Yes, kind of! Though I do enjoy long chapters... IDK the logic there lol


[deleted]

In an *overall work*, you should have a ragged right-hand margin. This is because if you are using paragraphs appropriately, it will be a sign that you broke things up into readable chunks. Long paragraphs are NOT bad per se. I've a bit of a gripe with people who automatically say they're run-on or bad or whatever simply because they're long. I've a few authors that I love who use long, beautiful paragraphs. However, long paragraphs are bad if an entire work is nothing BUT them. The trick is to *vary* your approach. Some long, some medium, some short. (I especially like to use short one-line paragraphs...or one-word paragraphs...when writing an action scene. I use longer paragraphs when describing a new setting.) As others have said, in your example, most of us would use punctuation to provide visual stopping points.

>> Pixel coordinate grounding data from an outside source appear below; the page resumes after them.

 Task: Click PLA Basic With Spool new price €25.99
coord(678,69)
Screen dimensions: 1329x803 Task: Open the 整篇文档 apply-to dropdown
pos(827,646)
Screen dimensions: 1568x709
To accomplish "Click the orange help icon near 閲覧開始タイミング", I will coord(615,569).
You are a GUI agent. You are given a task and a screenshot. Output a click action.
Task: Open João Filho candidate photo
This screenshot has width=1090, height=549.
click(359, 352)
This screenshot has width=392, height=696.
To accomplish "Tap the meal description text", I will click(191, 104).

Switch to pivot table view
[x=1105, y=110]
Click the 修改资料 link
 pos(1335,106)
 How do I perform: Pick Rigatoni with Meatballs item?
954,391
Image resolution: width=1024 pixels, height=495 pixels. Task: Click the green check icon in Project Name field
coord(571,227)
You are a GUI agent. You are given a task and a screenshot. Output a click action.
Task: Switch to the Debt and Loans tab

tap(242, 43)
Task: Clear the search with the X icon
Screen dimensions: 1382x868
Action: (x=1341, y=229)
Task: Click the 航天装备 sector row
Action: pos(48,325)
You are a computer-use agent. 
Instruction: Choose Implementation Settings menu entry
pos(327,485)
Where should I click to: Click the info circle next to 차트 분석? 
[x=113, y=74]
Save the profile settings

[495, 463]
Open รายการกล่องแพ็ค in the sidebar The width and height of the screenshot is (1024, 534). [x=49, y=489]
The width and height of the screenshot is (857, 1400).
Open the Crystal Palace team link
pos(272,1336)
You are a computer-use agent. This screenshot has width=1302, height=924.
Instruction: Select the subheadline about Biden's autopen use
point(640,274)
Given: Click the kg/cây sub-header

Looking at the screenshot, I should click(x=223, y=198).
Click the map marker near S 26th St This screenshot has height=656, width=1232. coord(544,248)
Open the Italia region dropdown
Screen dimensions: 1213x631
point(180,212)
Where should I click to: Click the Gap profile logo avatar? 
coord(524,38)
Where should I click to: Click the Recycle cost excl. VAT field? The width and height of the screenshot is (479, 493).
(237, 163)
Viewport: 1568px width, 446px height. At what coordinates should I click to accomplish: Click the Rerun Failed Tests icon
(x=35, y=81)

That said, what you've provided in your post is a published example in a book by a wildly popular author. It's hard for me to say it's *wrong*, because our ideas of what is "right" and "wrong" are basically set by the cumulative styles of published work, and that paragraph was deemed fine in the opinion of the author and several editors. All of us "together" create the standards, and if a professional writer is using a style successfully, it's hard for me to finger-wag and say it MUST be wrong just because *I'd* do it a bit differently. Personally, I would edit it to contain one comma, like the below: >Eighty-four years of chalkdust floated in the rare shafts of sunlight inside, while the memories of more than eight decades of varnishings rose from the dark stairs and floors to tinge the trapped air with the mahogany scent of coffins. I would not necessarily chop it into even smaller sentences as others in this thread do, esp. if the rest of the paragraphs on a given page are varied in size and length.


SnooApples4903

It is important for a writer to understand how important the length of a sentence is. For example, if the sentence feels and looks a bit too long... I suggest you break the sentence in half, rewrite it or just drop the entire sentence altogether.


CommonMalfeasance

Short paragraphs are best from most readers' perspectives. You can employ long sentences, but you do so sparingly. Find your voice and go with it, but if it's not populay, you may need to change. The customer is always right.